Hoje, a única casa carcerária da cidade segue superlotada. São mais de 300 presos para 122 vagas. Celas estão entulhadas com 12 presos, quando deveriam receber no máximo quatro. Sua estrutura inicial permanece a mesma. Mesmo assim, novos prédios foram agregados, como um albergue, canil e galerias. Uma ala feminina deverá ser erguida logo. Nos últimos meses, houve reforma e construção dos muros.

São diversas ocorrências graves nos últimos anos. Em 2007, presos incendiaram o albergue e foram transferidos para um ginásio sem segurança no centro da cidade. Em 2008, houve uma tentativa de resgate de presos com troca de tiros entre presidiários e BM.

Em 2009, a BM estadual encontrou drogas, celulares e armas brancas no presídio. Dias depois, agentes penitenciários encontraram explosivos em uma cela. Em abril de 2010, mais de 20 presos sem condenação porque a lotação excedeu mais de 210 presos. As celas feitas para abrigarem seis apenados, tinham 22.

Para o diretor, Andreo Quadros Camargo, a situação está melhor do que em anos anteriores. “Em 2012, não foi registrada nenhuma fuga.”

Parte do recurso reservado à Lajeado foi transferido para o município de Arroio dos Ratos, onde um presídio para 672 apenados foi inaugurado no ano passado. Menos de seis meses depois, em janeiro deste ano, surgiram denúncias de precariedade na estrutura, e no último dia 8, cerca de 80 detentos vindos do Presídio Central de Porto Alegre se rebelaram na recém-inaugurada casa penal.

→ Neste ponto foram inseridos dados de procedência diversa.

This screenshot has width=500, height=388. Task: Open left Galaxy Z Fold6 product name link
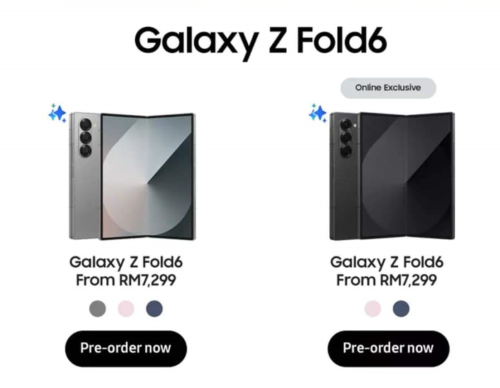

Um dos principais argumentos de lideranças contrárias a instalação do novo presídio Estadual em Lajeado era a recepção de presos do Central. A maioria duvidava das promessas do governo do estado de investir em melhorias no entorno da nova casa prisional. Assim como em Montenegro, foram anunciados postos de polícia, pavimento de ruas e até investimentos na área da saúde.